(Helen Neafsey/ Greenwich Time photo)
Only memories linger at little field of dreams
07/21/2008 01:00:00 AM
A passing breeze gently shook an American flag on a patch of town-owned dirt on Riverside Lane, where an odd assortment of scented candles, yard tools and wiffle ball bats remained to be picked up.
Enroute to a Wiffle ball tournament, Justin Provenzano, 17, made a quick stop to see the remains of the dismantled Wiffle ball field he helped create with other teens.
"I'm angry," Provenzano said. "We've kept playing Wiffle ball other places but it's not the same."
After a two week battle between a neighborhood group of teens and neighboring homeowners over the existence of a Wiffle ball field kids built on town land, town workers carted the field away on Friday morning.
The town has offered the youths an alternative of using a field at the International School of Dundee for the remainder of the summer for Wiffle ball.
The field included a plywood replica of Fenway Park's Green Monster, bleachers, a foul pole, and a back stop which had replaced a dense overgrowth in the town owned lot....

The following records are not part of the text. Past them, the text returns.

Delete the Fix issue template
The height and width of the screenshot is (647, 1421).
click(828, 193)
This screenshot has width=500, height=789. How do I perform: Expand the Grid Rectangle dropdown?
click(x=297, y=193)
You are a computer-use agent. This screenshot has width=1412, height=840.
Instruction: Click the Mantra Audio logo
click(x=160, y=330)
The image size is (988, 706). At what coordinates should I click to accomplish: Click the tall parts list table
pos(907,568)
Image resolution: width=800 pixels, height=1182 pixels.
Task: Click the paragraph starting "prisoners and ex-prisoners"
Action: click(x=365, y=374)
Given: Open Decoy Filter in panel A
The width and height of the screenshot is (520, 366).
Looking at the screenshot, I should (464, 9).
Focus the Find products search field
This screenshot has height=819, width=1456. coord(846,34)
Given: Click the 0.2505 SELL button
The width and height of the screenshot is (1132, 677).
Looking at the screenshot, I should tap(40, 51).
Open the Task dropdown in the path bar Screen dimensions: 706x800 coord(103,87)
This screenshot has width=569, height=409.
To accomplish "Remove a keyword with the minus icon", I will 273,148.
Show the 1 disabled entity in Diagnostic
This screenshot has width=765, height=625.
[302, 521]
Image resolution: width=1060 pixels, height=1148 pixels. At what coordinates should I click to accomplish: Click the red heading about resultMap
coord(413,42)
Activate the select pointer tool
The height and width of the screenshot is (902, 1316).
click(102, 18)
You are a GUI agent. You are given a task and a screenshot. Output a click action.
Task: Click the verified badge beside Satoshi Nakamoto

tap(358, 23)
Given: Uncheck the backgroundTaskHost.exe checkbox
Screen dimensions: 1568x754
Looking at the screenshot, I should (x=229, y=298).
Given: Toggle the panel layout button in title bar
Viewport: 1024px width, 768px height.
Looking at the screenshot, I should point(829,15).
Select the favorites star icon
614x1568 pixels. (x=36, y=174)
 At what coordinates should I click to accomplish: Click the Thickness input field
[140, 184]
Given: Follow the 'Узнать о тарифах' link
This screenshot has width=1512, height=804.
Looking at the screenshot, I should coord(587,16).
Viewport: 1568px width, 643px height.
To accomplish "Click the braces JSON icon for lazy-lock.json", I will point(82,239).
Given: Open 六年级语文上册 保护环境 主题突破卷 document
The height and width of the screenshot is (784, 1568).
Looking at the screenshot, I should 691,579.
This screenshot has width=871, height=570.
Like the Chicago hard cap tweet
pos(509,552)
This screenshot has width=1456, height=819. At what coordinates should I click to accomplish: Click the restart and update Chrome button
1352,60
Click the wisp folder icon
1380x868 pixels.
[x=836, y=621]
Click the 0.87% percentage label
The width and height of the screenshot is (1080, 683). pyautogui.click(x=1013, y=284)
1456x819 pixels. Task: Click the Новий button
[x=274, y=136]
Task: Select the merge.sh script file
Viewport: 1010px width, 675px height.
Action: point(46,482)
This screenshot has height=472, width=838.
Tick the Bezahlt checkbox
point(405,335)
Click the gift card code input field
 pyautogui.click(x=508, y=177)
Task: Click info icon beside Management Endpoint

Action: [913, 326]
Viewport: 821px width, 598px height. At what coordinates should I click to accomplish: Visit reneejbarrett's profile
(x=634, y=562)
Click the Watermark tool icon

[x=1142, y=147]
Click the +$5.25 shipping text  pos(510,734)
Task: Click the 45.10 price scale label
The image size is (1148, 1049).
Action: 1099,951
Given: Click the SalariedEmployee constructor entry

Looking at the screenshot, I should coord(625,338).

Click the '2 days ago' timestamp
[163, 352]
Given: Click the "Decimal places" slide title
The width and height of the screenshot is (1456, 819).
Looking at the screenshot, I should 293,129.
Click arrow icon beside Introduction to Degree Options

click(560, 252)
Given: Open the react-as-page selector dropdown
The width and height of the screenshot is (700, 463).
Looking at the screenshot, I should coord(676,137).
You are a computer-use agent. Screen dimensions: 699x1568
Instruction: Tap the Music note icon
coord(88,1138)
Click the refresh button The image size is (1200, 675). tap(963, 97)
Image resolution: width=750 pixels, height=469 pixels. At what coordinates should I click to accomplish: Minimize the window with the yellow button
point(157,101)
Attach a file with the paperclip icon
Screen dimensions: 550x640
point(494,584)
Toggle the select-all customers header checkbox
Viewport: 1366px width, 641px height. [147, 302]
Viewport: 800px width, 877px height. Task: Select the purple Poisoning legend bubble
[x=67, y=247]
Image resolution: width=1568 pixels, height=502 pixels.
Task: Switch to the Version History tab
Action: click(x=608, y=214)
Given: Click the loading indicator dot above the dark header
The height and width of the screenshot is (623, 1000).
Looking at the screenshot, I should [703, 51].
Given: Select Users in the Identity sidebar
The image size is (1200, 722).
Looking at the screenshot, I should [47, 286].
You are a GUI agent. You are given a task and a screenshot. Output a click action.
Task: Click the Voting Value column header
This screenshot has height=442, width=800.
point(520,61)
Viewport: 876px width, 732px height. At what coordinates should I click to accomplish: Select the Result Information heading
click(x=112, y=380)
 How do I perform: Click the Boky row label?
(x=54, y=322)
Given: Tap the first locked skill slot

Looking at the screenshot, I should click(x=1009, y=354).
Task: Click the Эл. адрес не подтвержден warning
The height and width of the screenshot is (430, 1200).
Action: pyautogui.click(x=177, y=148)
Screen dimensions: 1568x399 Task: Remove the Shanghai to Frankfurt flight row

Update:Public works employees post "no trespassing" signs on the now-famous town-owned lot on Riverside Lane.
First thing Monday morning, public works employees were told to make and post "no trespassing" signs on the now-famous town-owned lot on Riverside Lane.
Some of the same public works employees were part of a demolition crew sent to the lot on Friday to knock down an outfield fence, including a 12-foot-high replica of Fenway Park's Green Monster that the teens built on the property without town approval.
"The field is not the same as we left it on Friday," Larry Daur, a town highway foreman, said, pointing to bases that the teens reinstalled over the weekend...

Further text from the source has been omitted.